### EXERCISE AIM
In the material below, find the line containing "For every named" and the line containing "Ver todas las experiencias", then reproduce exactly both of them and every line between, and nothing else.

### DATA UNDER STUDY

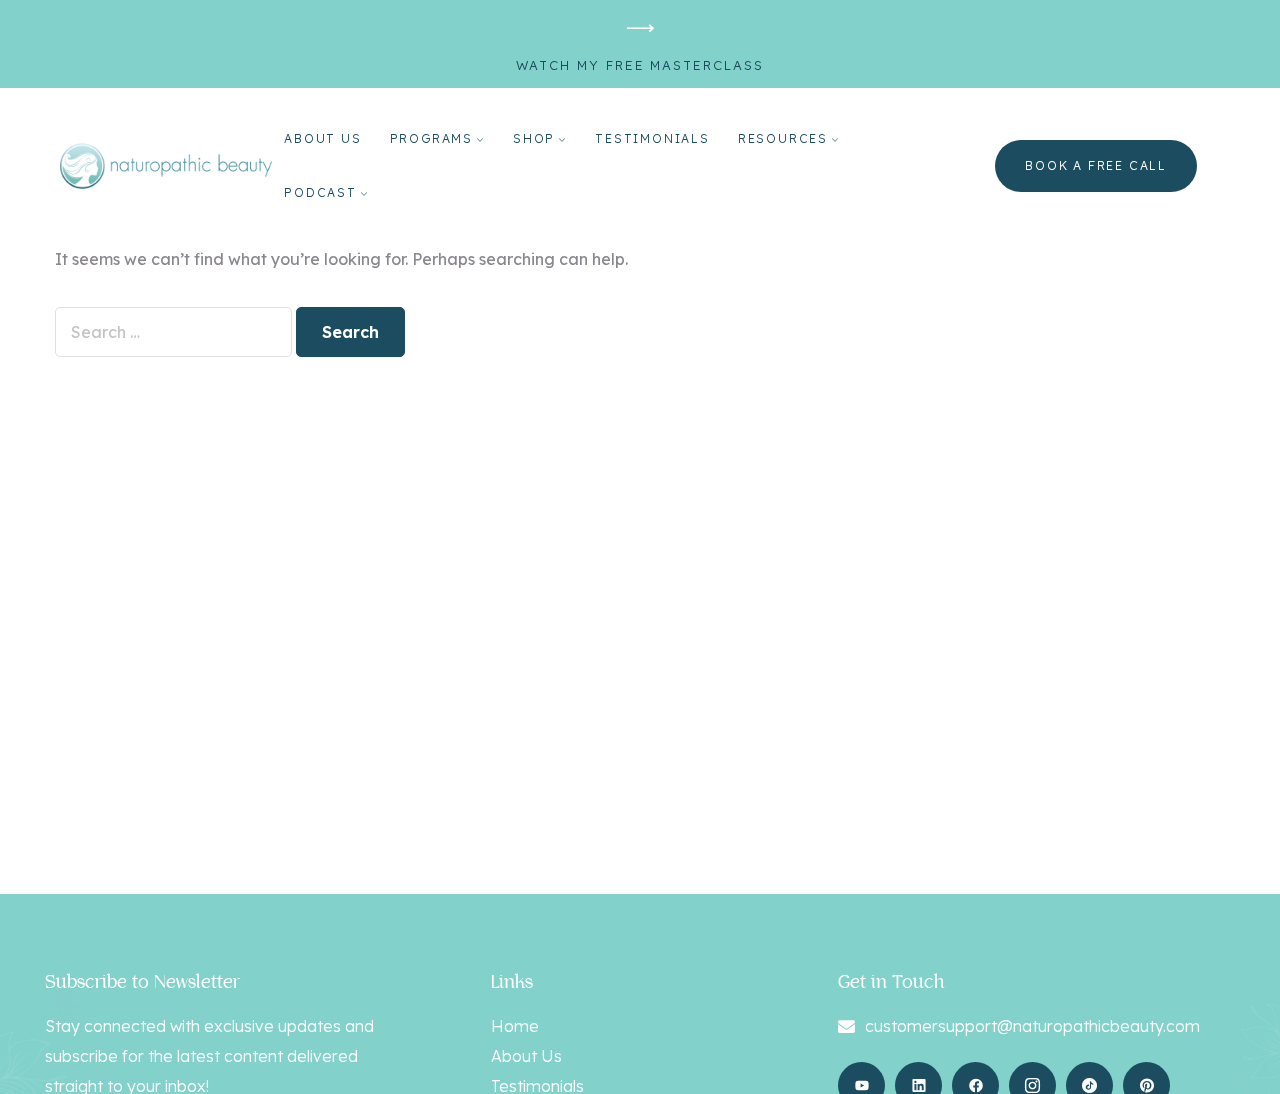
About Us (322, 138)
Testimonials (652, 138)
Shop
* * *
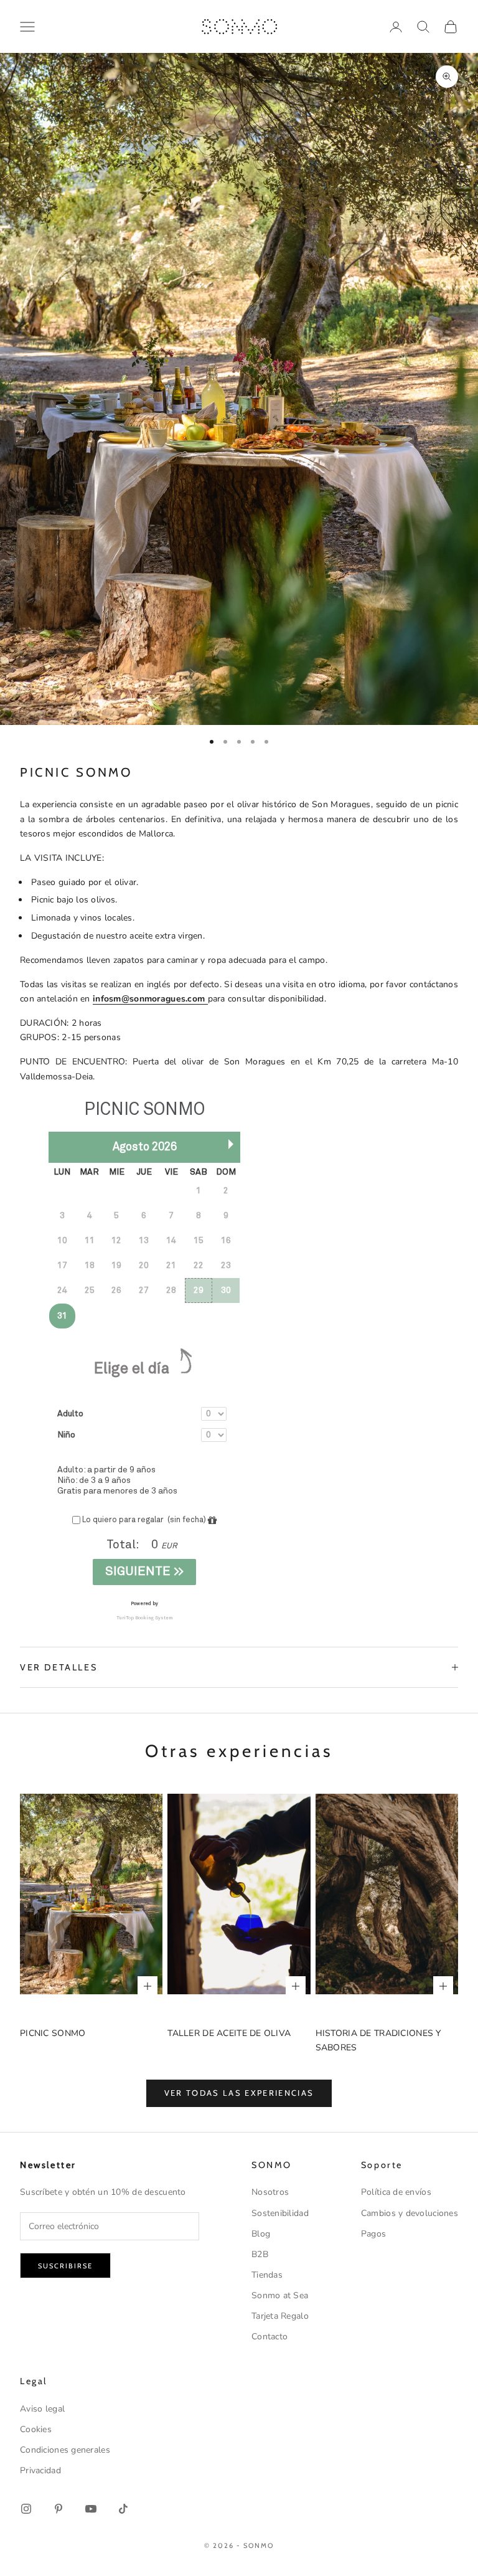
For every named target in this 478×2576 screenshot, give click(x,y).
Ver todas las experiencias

### SOLUTION TO THIS TASK
For every named target in this 478×2576 screenshot, give click(x,y).
Ver todas las experiencias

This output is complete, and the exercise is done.